Many investors have been largely focusing on large-cap stocks and commodities due to their impressive performance in recent times. But unbeknownst to them, they have been missing out on some huge small-cap opportunities.
Small-caps have been quietly outperforming in the background and taking out new highs thanks to Trump’s tax bonanza and regulatory reform.
Small company stocks as a group have comfortably outperformed their bigger brethren this year with the Russell 2000 Index flashing an 11.2 percent year-to-date return compared to just 3.5 percent by S&P 500 and a 0.25 drop by the Dow Jones Industrial Average (which consists of large industrial bellwethers).
Russell 2000 is now only a couple percentage points off its all-time high.
Russell 2000 Index vs. S&P 500 Index YTD Returns
Source: CNN Money
Small-Caps for Volatile Times
While large-caps are great for stabilizing a portfolio and for their juicy dividends, small-caps are like the Energizer Bunny, maintaining stamina when the economy slows down and the heavyweights start huffing and puffing.
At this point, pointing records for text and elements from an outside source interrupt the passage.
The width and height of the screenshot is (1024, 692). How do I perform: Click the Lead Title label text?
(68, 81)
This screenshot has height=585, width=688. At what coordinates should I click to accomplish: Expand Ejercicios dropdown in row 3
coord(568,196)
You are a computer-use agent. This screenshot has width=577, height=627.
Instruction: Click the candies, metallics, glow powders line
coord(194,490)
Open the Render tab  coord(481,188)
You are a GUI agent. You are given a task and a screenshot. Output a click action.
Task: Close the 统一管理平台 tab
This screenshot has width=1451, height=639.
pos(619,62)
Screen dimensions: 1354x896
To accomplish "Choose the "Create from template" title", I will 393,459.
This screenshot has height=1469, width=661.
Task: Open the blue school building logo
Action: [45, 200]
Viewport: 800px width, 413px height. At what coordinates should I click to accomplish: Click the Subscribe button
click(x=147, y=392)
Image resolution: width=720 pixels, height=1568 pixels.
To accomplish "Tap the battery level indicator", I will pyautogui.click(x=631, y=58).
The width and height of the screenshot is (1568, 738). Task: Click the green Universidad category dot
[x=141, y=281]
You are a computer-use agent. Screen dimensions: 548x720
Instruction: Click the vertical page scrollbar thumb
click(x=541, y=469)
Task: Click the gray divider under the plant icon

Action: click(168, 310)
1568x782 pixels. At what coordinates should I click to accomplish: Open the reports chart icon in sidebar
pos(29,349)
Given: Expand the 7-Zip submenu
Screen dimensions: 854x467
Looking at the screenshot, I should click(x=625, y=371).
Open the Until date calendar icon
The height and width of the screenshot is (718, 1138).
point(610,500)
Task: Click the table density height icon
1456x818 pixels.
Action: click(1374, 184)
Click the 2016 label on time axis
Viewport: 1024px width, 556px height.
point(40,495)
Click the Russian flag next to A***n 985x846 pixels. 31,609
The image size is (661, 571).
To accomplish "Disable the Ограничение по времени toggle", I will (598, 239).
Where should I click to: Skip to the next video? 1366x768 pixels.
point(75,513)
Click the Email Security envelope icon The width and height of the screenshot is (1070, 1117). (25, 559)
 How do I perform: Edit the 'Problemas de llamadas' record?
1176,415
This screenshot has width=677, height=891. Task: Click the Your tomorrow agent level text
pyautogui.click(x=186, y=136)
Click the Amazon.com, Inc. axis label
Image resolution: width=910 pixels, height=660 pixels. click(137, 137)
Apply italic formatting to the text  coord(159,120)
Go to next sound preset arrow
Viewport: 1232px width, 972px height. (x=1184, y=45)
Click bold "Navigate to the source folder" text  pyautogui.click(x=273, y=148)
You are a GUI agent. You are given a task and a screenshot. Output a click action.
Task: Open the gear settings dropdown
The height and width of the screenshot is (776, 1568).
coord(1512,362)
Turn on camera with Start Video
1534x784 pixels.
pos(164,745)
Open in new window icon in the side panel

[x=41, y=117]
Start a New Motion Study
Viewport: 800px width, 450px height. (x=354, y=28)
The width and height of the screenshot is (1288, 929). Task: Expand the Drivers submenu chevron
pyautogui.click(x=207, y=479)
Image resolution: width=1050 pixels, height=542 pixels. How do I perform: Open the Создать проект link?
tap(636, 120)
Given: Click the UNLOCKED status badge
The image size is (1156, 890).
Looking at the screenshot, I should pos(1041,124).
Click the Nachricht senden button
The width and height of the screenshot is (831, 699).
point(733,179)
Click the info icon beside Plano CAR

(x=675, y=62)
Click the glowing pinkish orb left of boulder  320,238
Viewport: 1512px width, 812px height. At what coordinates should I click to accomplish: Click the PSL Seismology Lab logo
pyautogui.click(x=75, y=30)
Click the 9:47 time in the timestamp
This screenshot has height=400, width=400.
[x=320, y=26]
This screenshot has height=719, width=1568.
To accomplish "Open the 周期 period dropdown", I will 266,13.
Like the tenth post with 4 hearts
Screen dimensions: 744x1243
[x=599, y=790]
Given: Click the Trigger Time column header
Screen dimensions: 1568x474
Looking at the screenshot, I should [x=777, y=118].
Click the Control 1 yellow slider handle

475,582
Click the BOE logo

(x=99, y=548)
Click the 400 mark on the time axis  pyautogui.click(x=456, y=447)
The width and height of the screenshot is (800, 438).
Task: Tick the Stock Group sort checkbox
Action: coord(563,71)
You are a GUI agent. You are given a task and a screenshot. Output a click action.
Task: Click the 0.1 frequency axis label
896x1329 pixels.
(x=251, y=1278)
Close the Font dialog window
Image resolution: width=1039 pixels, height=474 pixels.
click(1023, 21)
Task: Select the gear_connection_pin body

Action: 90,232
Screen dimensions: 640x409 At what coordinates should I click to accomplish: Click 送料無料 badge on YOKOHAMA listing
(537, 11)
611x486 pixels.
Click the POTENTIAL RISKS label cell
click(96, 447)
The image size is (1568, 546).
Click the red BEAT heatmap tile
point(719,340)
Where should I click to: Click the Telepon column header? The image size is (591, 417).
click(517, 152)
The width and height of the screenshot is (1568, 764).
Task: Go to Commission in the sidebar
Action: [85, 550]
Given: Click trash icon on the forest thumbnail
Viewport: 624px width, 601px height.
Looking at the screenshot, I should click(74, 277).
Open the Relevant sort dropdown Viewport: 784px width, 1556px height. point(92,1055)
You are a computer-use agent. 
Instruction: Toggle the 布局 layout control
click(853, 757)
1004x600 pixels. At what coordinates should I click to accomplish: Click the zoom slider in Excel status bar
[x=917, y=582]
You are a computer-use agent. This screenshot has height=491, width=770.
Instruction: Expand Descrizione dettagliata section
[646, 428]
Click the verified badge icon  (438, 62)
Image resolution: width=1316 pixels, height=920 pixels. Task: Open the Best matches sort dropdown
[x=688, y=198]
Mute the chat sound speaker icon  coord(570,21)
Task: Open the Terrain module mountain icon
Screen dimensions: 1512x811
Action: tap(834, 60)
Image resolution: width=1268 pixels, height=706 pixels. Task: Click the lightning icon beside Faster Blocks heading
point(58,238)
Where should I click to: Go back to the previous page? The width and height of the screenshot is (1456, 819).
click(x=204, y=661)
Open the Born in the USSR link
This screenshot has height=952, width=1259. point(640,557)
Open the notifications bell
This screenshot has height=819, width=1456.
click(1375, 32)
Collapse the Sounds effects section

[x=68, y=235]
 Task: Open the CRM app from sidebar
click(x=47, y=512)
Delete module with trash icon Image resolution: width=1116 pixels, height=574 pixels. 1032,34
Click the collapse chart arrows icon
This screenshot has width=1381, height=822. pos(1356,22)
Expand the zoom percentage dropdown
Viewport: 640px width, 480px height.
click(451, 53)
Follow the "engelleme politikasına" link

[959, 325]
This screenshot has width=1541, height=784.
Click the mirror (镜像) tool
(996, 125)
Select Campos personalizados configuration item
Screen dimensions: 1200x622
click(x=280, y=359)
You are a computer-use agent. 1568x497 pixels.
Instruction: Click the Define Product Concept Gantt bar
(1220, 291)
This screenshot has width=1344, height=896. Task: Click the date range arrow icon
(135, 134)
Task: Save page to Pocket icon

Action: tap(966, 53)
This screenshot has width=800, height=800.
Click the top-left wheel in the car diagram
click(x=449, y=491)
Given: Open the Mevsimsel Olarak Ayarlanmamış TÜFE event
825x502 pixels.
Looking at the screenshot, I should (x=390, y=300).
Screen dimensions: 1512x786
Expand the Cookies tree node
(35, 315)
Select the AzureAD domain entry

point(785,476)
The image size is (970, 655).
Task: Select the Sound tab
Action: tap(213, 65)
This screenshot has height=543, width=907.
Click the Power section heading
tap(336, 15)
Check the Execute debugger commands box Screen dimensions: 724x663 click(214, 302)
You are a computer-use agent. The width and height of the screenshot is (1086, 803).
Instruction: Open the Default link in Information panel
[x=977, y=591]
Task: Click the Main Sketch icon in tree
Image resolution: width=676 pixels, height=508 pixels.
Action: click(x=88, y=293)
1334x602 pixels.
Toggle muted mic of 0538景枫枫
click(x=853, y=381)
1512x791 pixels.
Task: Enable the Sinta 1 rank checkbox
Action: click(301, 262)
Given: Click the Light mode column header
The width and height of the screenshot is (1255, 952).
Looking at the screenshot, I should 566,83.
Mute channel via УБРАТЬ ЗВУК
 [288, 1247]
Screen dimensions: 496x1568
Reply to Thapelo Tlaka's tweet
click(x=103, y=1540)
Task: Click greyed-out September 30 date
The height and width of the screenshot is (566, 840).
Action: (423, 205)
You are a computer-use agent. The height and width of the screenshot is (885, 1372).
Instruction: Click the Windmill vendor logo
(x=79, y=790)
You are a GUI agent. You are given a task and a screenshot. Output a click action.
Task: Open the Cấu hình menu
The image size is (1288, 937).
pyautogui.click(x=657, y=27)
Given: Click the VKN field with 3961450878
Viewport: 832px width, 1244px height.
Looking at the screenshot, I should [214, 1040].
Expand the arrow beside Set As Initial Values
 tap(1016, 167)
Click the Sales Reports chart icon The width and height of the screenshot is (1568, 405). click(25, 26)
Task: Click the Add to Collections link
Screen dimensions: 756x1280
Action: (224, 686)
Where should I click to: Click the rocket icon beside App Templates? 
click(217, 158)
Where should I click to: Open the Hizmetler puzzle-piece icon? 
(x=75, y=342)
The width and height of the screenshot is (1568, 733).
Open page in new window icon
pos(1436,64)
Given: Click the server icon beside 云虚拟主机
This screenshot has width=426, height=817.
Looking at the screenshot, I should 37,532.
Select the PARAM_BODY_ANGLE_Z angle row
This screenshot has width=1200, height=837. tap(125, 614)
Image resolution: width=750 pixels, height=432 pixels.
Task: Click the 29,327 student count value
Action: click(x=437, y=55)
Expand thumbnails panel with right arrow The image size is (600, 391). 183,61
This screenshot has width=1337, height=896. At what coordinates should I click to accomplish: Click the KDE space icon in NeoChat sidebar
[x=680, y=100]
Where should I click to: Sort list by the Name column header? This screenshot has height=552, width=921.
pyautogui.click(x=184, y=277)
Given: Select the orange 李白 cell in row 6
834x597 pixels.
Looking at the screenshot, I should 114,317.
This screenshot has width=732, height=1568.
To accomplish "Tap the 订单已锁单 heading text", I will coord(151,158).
And now JP Morgan is advising us to buy small-caps for something a bit different--as protection against trade wars.
The giant bank says these stocks are shielded from the escalating risk of trade wars and attendant dollar volatility which tend to ravage large companies. In fact, a good chunk of the small-cap rally this year has come courtesy of a flight to safety by investors who are wary about geopolitical concerns, tariff issues and trade war threats between the U.S. and its trading partners. Large-caps have much higher international exposure compared to small-caps, which are much more U.S.-centric.
JP Morgan’s piece of advice might sound a bit counterintuitive when you consider that the U.S. economy is expected to slow down from a 2.8 percent GDP growth in 2018 to just 2.0 percent in 2020. In fact, Boris Schlossberg, MD of foreign exchange strategy at BK Asset Management thinks that the small-cap frenzy is likely to be just a temporary thing.
Historical evidence, however, seems to be in JP Morgan’s favor.
The Russell 2000 has been leaving the S&P 500 in the dust over the past four decades during periods of economic turbulence, recessions and financial crises. It managed to outperform the large-stock benchmark by 80 percent in 1979-1983, 50 percent in 1990-1994 and 114 percent in 1994-2014. Related: 4 Reasons Why Gold Investors Should Keep A Cool Head
Large-caps, on the other hand, have gained the upper hand during periods of economic expansion, beating their lightweight peers in 1983-1990 (91 percent) and 1994-1999 (93 percent). Since early 2014, the U.S. economy has been on the ascendancy thus helping the S&P 500 beat the Russell 2000 once again.
Further in support of small-caps, their tendency to underperform during economic expansions is by no means set in stone. Small caps outperformed the broad-market by quite a wide margin during the 2003-2007 economic expansion, though admittedly it was shorter than previous expansion cycles.
Small-Cap ETFs
Other than trade wars, JP Morgan recommends buying small-caps as a catch-all trade for the current reflationary environment.
You can gain exposure to the small-cap sector by buying the iShares Russell 3000 ETF(IWM) - with a year-to-date return of 10.8 percent.
Some of its top holdings include online food ordering company GrubHub whose stock is up 59 percent; Aspen Technology (44.7 percent) and cancer diagnostics company Exact Science (31 percent).